Leśnictwo

Dzikie wysypisko za zgodą nadleśnictwa

Nadleśnictwo Nawojowa kilka lat tolerowało nielegalne składowisko odpadów poubojowych na swojej działce. Wójt gminy dopiero po interwencji Gazety wysłał kontrolę i zapowiedział nakaz natychmiastowego usunięcia nieczystości. Potężne pryzmy odpadów zalegają tuż nad potokiem w wiosce Żeleźnikowa Wielka koło Nowego Sącza. Jest to głównie stary obornik wymieszany z resztkami zwierzęcych żołądków i ich zawartością. Pośrodku, nad brunatnym bajorem, kłębią się roje much. Wystarczy większy deszcz, aby wszystko spłynęło z niewielkiej skarpy do wody.
Nadleśnictwu i gminie Nawojowa do wczoraj nie przeszkadzało wysypisko. Zastępcę nadleśniczego Stanisława Michalika parę dni wcześniej zastaliśmy, jak kosił trawę koło okazałego domu, który w stanie surowym postawił po drugiej stronie drogi. Zapewniał, że wszystko jest w porządku. – Tam leży tylko obornik. Od wielu miesięcy nic już nie zwożą z ubojni – uspokajał, kiedy na chwilę wyłączył kosiarkę.
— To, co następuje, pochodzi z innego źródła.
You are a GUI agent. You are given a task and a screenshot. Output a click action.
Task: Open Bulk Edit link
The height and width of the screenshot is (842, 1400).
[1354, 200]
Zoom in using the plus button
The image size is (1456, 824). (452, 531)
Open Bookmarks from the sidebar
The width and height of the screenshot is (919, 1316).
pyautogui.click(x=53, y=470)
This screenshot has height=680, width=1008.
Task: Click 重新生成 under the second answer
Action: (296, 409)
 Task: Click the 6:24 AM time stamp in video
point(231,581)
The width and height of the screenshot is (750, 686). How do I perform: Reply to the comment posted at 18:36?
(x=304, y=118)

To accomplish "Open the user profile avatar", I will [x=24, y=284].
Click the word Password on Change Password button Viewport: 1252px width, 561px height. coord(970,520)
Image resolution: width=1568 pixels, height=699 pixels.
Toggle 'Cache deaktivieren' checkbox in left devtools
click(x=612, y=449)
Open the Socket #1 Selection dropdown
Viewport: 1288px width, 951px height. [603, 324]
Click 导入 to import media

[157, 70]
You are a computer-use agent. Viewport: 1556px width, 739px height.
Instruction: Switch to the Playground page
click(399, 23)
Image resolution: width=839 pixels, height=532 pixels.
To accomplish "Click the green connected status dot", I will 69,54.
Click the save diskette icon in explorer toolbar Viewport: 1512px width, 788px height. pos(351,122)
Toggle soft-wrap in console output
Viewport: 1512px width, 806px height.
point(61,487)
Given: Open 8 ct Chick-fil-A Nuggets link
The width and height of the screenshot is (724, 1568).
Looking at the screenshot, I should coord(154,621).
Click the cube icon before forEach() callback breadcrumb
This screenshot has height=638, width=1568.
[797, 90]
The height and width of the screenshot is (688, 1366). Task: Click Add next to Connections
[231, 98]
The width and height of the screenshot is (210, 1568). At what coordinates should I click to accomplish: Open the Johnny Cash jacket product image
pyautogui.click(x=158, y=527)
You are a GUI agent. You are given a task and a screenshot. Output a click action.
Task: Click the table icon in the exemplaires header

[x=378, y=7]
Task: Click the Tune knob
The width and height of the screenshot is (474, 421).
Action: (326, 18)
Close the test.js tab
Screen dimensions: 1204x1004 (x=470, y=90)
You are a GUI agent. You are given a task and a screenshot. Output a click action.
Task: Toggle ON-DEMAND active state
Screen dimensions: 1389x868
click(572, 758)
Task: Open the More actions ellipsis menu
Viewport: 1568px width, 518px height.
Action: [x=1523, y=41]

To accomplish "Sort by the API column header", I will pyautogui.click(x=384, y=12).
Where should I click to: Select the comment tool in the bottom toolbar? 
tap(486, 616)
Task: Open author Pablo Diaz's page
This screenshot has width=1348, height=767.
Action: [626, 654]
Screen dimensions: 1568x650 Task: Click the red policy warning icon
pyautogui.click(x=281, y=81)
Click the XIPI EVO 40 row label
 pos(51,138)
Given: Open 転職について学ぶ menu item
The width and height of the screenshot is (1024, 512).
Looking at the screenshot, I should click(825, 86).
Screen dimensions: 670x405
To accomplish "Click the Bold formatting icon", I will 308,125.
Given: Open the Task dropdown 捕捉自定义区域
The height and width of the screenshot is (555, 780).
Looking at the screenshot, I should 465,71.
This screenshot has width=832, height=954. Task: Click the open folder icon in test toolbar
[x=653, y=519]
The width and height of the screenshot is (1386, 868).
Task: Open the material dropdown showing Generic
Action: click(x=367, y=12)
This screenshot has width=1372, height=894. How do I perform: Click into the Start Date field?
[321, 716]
Innego zdania była Ewa Gondek, szefowa nowosądeckiej delegatury Wojewódzkiego Inspektoratu Ochrony Środowiska w Krakowie. Zaraz po naszym telefonie skontaktowała się z Urzędem Gminy w Nawojowej. Zażądała, aby w trybie natychmiastowym sprawdzono teren. – Nadleśnictwo powinno wiedzieć, że działka nie służy do składowania nieczystości z ubojni – zaznaczyła oburzona.